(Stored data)
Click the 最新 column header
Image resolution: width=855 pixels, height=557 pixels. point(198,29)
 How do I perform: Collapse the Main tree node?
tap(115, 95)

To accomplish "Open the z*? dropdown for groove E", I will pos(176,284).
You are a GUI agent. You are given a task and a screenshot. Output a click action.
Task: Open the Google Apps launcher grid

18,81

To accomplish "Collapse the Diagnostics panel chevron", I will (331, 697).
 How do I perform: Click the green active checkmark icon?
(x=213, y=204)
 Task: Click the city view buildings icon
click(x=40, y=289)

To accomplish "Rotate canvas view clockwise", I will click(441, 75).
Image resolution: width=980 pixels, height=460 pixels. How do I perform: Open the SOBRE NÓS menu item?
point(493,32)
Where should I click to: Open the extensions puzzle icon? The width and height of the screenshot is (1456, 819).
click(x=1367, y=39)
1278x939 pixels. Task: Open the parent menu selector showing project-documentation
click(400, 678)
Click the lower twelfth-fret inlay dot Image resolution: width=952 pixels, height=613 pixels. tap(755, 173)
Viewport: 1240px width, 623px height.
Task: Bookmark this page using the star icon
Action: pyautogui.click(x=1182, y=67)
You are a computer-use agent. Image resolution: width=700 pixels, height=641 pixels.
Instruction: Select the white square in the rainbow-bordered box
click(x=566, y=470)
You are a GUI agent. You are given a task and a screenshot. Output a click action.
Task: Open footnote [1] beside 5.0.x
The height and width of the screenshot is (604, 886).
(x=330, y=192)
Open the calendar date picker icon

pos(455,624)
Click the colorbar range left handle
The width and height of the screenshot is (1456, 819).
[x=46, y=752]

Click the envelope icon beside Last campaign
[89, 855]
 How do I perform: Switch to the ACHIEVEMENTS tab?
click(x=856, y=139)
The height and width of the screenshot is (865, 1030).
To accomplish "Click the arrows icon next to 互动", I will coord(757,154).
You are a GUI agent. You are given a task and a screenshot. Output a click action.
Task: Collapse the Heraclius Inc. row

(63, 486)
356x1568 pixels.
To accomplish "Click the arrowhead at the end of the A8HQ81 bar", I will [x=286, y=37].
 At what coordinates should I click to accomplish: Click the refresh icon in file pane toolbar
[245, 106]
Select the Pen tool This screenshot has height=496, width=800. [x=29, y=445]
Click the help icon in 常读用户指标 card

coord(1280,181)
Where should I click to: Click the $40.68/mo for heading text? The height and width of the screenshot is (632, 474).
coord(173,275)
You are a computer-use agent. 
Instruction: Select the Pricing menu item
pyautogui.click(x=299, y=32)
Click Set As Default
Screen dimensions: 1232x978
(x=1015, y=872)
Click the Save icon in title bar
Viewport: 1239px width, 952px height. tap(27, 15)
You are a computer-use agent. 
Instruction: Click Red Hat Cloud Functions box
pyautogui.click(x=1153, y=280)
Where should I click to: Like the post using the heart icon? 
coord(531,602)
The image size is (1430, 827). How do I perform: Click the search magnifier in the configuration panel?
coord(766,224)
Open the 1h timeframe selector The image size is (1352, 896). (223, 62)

### Problem to solve
Write out the listing word for word, starting at its first line and ending with the line that contains "click(400, 678)". Include both of those lines.

### Full solution
Click the 最新 column header
Image resolution: width=855 pixels, height=557 pixels. point(198,29)
 How do I perform: Collapse the Main tree node?
tap(115, 95)

To accomplish "Open the z*? dropdown for groove E", I will pos(176,284).
You are a GUI agent. You are given a task and a screenshot. Output a click action.
Task: Open the Google Apps launcher grid

18,81

To accomplish "Collapse the Diagnostics panel chevron", I will (331, 697).
 How do I perform: Click the green active checkmark icon?
(x=213, y=204)
 Task: Click the city view buildings icon
click(x=40, y=289)

To accomplish "Rotate canvas view clockwise", I will click(441, 75).
Image resolution: width=980 pixels, height=460 pixels. How do I perform: Open the SOBRE NÓS menu item?
point(493,32)
Where should I click to: Open the extensions puzzle icon? The width and height of the screenshot is (1456, 819).
click(x=1367, y=39)
1278x939 pixels. Task: Open the parent menu selector showing project-documentation
click(400, 678)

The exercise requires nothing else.